Figure 2 reports the steady increase in C3 patient members until June 2025. Patients are joining C3 from across Canadian provinces (i.e., British Columbia, Alberta, Saskatchewan, Manitoba, Ontario, Quebec, New Brunswick, Nova Scotia, Newfoundland and Labrador).
4. Implementation Challenges
C3 initiatives implementation has faced several challenges, including managing health data records, resource constraints, and provincial disparities in healthcare.
Due to its low incidence, research and clinical trials for rare cancers often require pooling participants from different regions to achieve sufficient sample sizes, which is essential for drawing meaningful conclusions and developing effective treatments. However, locating individuals newly diagnosed with BTC nationwide is logistically challenging and resource-intensive.
Another significant challenge is the presence of data silos and fragmented health information systems. This fragmentation hampers the sharing of critical patient information across settings. When health information systems lack interoperability, ensuring continuity of care for patients who move across different healthcare settings or provinces becomes difficult, which is common with rare cancers when treatment or services are located away from patients’ residences. This fragmentation can lead to incomplete patient records, repeated tests, and delays in treatment, all of which can negatively impact patient outcomes.
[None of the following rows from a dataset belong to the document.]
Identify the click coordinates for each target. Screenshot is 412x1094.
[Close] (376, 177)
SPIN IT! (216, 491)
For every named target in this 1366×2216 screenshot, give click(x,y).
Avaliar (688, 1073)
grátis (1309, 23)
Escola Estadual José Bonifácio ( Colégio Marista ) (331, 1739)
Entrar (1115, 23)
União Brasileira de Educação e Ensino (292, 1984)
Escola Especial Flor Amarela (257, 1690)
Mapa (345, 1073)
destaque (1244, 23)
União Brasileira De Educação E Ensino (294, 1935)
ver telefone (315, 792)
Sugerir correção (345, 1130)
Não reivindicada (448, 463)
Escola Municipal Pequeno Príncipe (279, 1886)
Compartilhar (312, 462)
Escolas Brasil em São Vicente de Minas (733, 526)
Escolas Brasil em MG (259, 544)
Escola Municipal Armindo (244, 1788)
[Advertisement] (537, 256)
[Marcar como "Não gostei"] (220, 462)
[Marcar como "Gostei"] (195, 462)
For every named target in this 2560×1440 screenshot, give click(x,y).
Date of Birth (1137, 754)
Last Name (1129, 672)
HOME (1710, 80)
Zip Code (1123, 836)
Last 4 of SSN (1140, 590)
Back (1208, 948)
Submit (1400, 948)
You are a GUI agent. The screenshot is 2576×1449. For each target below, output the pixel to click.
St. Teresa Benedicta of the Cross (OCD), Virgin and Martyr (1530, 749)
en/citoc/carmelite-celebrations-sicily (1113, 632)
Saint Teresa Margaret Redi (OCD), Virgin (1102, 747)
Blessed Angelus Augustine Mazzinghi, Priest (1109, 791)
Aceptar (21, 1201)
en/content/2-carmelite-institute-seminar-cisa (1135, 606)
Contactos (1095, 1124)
The limited interoperability between health information systems across provinces exacerbates the problem of fragmented data. Different provinces may utilize various electronic health record systems that are not compatible with one another. Consequently, transferring patient data from one province to another can be cumbersome and inefficient. This lack of seamless data exchange hinders collaborative efforts and makes it challenging to track patient progress and outcomes accurately. Without integrated health information systems such as Citizen Health, C3 goal of providing comprehensive care continuity can be f significantly compromised.
Resource constraints and limited funding are also considered significant challenges for the implementation of C3. Supporting patients and conducting clinical trials require substantial financial and human resources. Unfortunately, resources allocated to rare cancer research and patient support programs are often limited. While the Government of Canada announced an investment of up to $1.5 billion to support the National Strategy for Drugs for Rare Diseases in March 2023, there has not been significant improvement in access to molecular testing or therapies. The limited funding and low prioritization for rare diseases also affect the availability of specialized services, including patient counseling, support groups, and tailored treatment plans.
Canada’s healthcare systems vary significantly across provinces, leading to disparities in healthcare infrastructure and access. These can impact the provision of specialized services, including molecular testing for cholangiocarcinoma, such that even when funding is available, some provinces lack the necessary infrastructure and expertise to conduct advanced molecular testing.